The objective of our project is to fundamentally improve the methods used to generate and select for novel nanobodies, which have near limitless potential for implementation in the fields of research and therapeutics. We have successfully designed a procedure (Figure 1(a)) that can produce nanobodies with specific binding to a targeted antigen in a fraction of the time and resources required to produce the same results with conventional (Figure 1(b)) in vivo methods (3-4 months) associated with the isolation of nanobodies from camelied B cell lines (Pardon et al. 2014). This greatly lowers the barrier between this technology and its potential user-bases by reducing the cost of the development.
Our solution utilises DNA shuffling to produce novel nanobodies, which are smaller, more stable, and more easily manufactured compared to mAbs. DNA shuffling involves in vitro random recombination of genes to rapidly generate a large mutant gene library. As a proof of concept, we will shuffle anti-sfGFP nanobodies to produce new nanobodies specific to fuGFP (a highly mutated variant of sfGFP that is not patented). Shuffled nanobodies will be cloned into surface display plasmids expressed in E. coli. Displayed novel nanobodies can bind to fuGFP fused to cellulose binding domains (CBDs) immobilised on a cellulose matrix, allowing them to be isolated for characterisation or further shuffling.
The goal is to create E. coli which presents anti-fuGFP surface nanobodies. We first constructed a plasmid which contains regions coding for anti-sfGFP nanobody expression, along with a complex allowing for surface display of that nanobody. This complex is based on a paper by Salema & Fernández (2017), who successfully made nanobody-presenting E. coli.
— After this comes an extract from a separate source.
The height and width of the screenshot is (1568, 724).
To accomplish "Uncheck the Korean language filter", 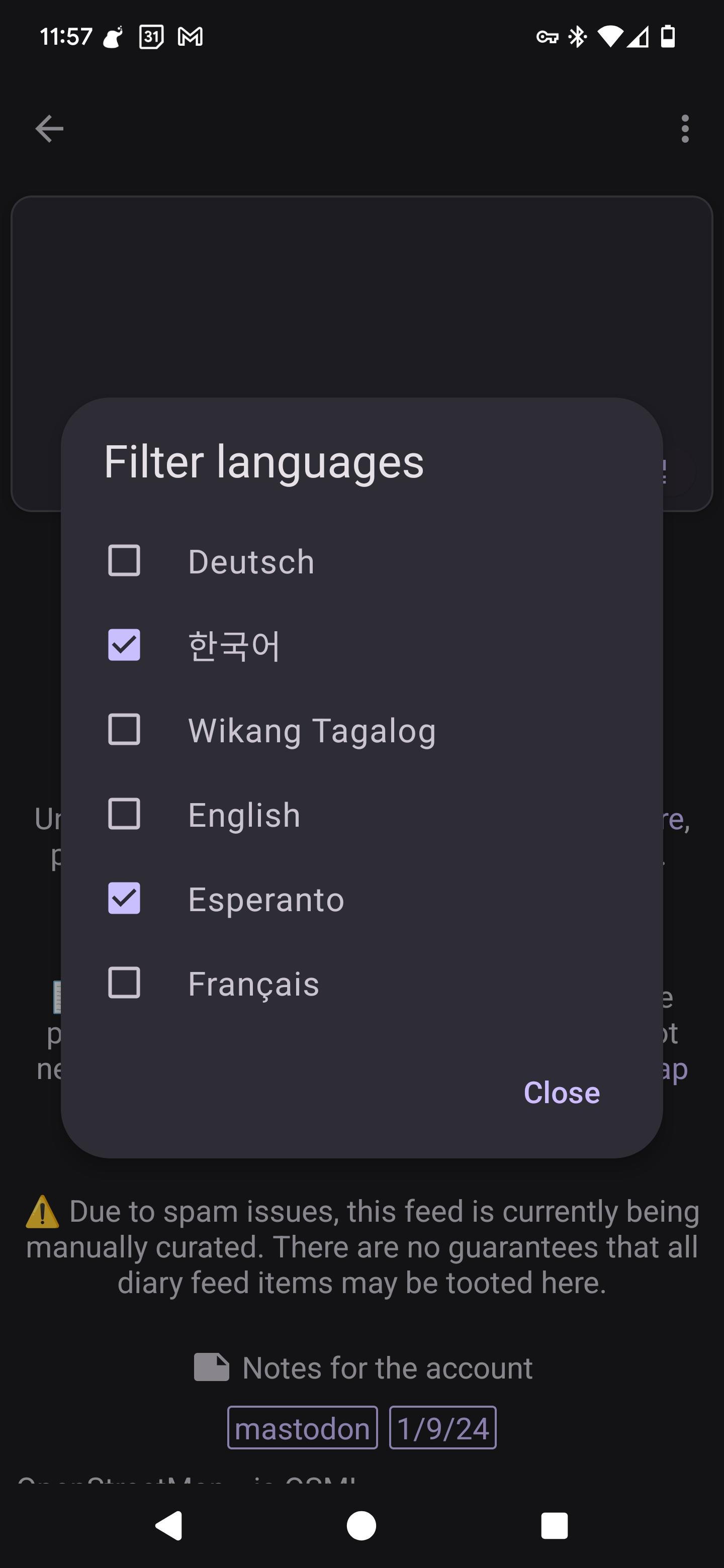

The binding affinity between anti-sfGFP E. coli and sfGFP can be quantified through fluorescence spectroscopy which is used as a control. The binding of fuGFP and anti-sfGFP E. coli was then tested to compare the affinity of the nanobodies between GFPs.
Anti-GFP plasmid recombinants that are more selective for fuGFP than sfGFP can be created using DNA shuffling techniques, described by Stemmer (1994), to be compiled into a library of shuffled variants. The protocol is divided into 4 main steps: DNAse I fragmentation, PCR with and without primers, product cloning and analysis, and whole plasmid reassembly. In practice, the steps can be performed over multiple cycles to create a library of DNA sequences that qualitatively reports on the recombinants’ efficacy, allowing the selection of the best one for the next cycle (Figure 2).
The output of DNA shuffling is full length sequences of shuffled nanobodies which can be purified and inserted into plasmids. The plasmids can be transformed into E. coli for surface display and isolation with CBD bioprocessing.
CBDs were used in conjunction with E. coli display to isolate functionally active anti-fuGFP nanobodies produced by DNA shuffling of anti-sfGFP nanobodies. This novel approach involves immobilising fuGFP-CBD fusion proteins on a cellulose matrix and binding an E. coli library with surface displayed shuffled sfGFP nanobodies. E. coli that remain bound were eluted for characterisation of the shuffled nanobody gene. They could also be shuffled again to potentially increase its binding.
References
Meyer, A.J., Ellefson, J.W. and Ellington, A.D., 2014. Library generation by gene shuffling. Current protocols in molecular biology, 105(1), pp.15-12.
Pardon, E., Laeremans, T., Triest, S., Rasmussen, S.G.F., Wohlkönig, A., Ruf, A., Muyldermans, S., Hol, W.G.J., Kobilka, B.K., and Steyaert, J., 2014. A general protocol for the generation of Nanobodies for structural biology. Nature Protocols, 9(3), 674–693.
Stemmer, W.P., 1994. Rapid evolution of a protein in vitro by DNA shuffling. Nature, 370(6488), pp.389-391.